REM Faisant fi de l’interdit pesant sur l’introspection, le linguiste Georges Mounin s’est intéressé à ses failles de mémoires pour confirmer certaines «affirmations linguistiques», dont la différence entre signifiant (forme) et signifié (sens) et l’hypothèse saussurienne sur les valeurs des mots, limitées réciproquement, mais il ne réussit qu’à démontrer la délimitation du signifiant (forme) ; il considère également confirmé le caractère opératoire du trait distinctif (différence spécifique d’Aristote). Il ne lui vient pas à l’esprit que c’est peut-être sa formation de linguiste qui l’amène à voir confirmées des thèses qu’il fait linguistiques. La seule véritable est la position de Saussure (1857-1913) que j’infirme plus loin en ce qui touche au sens. Michel Bréal (1832-1915) et Arsène Darmesteter (1846-1888) avaient déjà démontré que le lexique n’est pas un échiquier, c'est-à-dire l’inverse de la position saussurienne.

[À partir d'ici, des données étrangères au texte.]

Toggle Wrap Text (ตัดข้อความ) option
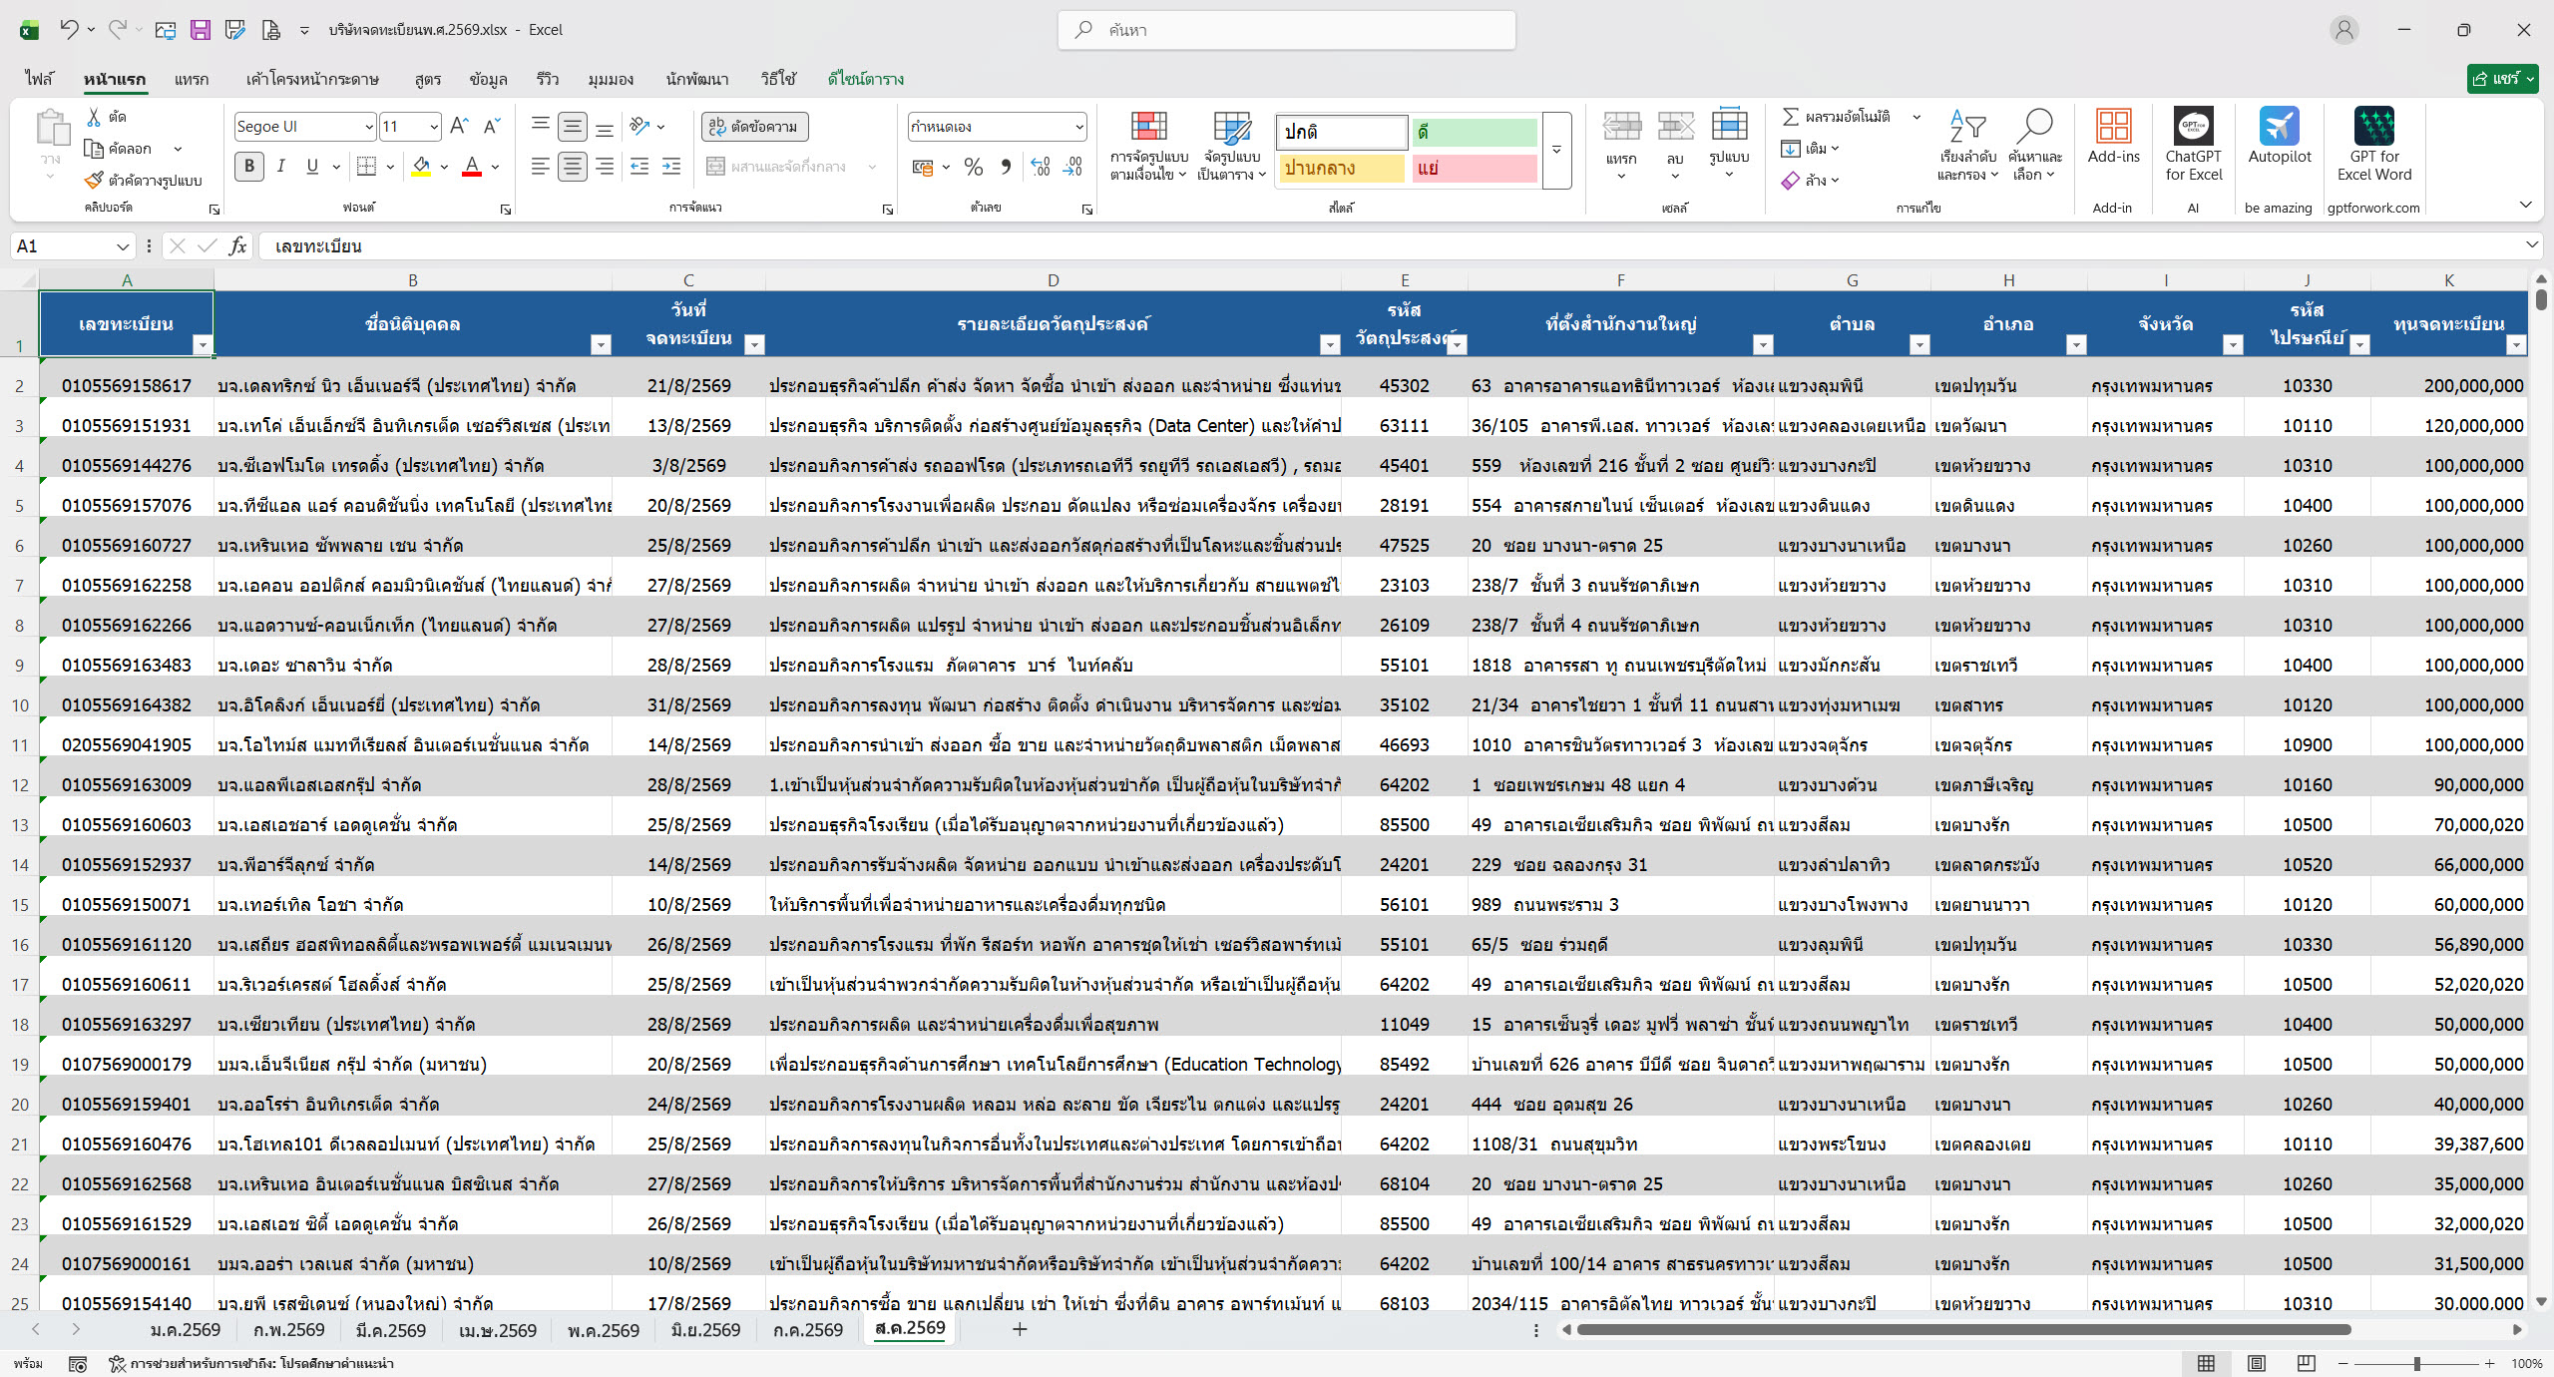The width and height of the screenshot is (2554, 1377). [x=755, y=127]
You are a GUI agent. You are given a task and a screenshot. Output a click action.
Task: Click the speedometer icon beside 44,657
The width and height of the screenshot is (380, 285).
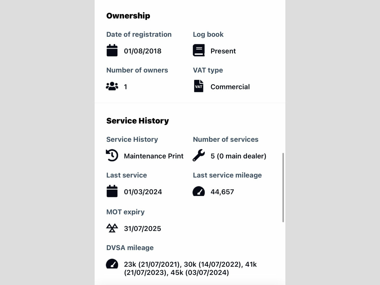point(199,191)
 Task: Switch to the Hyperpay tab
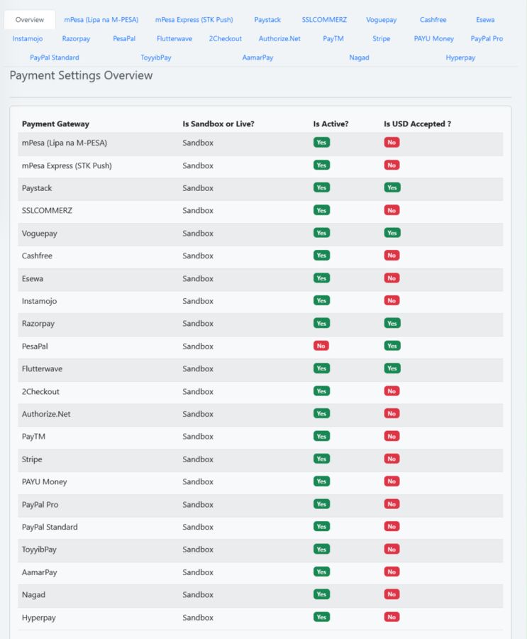(460, 58)
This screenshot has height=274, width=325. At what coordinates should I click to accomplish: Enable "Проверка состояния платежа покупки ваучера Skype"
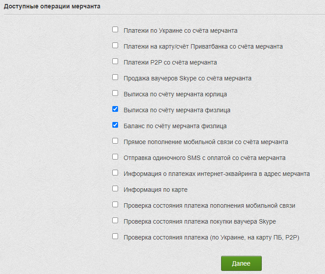pos(115,221)
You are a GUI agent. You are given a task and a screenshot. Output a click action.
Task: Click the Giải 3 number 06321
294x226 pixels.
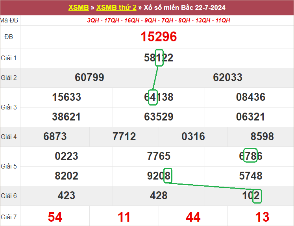(250, 117)
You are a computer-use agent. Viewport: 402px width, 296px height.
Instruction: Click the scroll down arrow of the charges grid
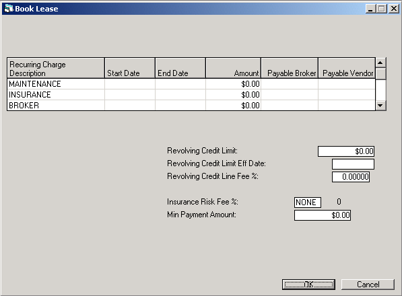380,106
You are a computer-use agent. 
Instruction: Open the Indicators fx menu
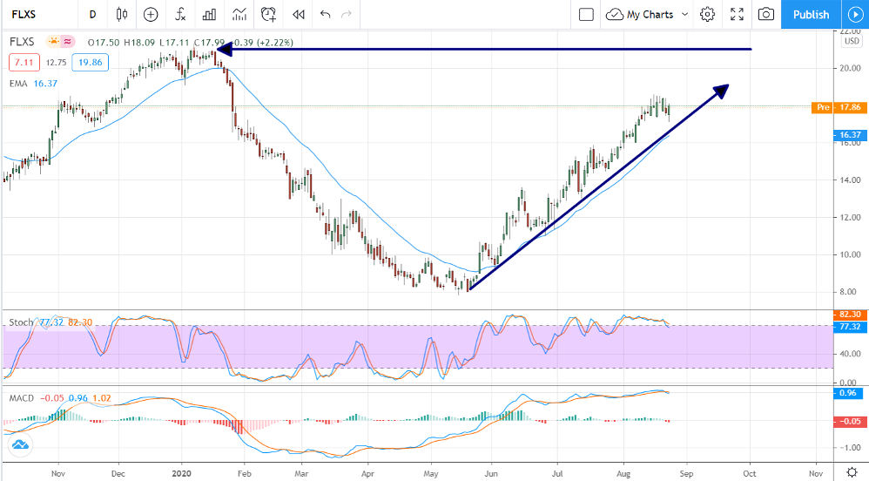click(x=179, y=14)
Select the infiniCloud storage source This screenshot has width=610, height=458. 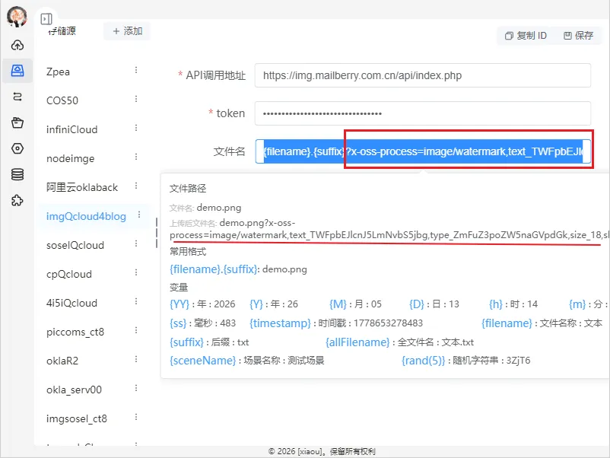point(72,129)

0.3 La transposition conceptuelle a toujours été une préoccupation importante à mes yeux et j’ai consacré un article à cette migration incontournable, trop souvent métaphorique. Il en va de même pour la propriété intellectuelle. L’absence d’un appareil formel de citations n’entraîne pas de ma part que je fasse fi de mes dettes intellectuelles pour me livrer au pillage. L’économie qui est faite en ce qui touche les sources est une tentative de minimiser les tentations polémiques ou la justification relative à certaines notions dont la pertinence ou la paternité pourrait soulever des questions. Les auteurs mentionnés apparaissent à titre de repères théoriques, généralement distincts de mes propres positions.
REM Avec le temps, les lectures et la maturation naturelle des idées, la notion de redondance, appartenant originalement à la théorie mathématique de la communication, qui semble encore faire entrer certains linguistes en convulsions, et qui a été le fer de lance de ma théorie, a été graduellement remplacée, en nom au moins, par sa description neutre en théorie des ensembles.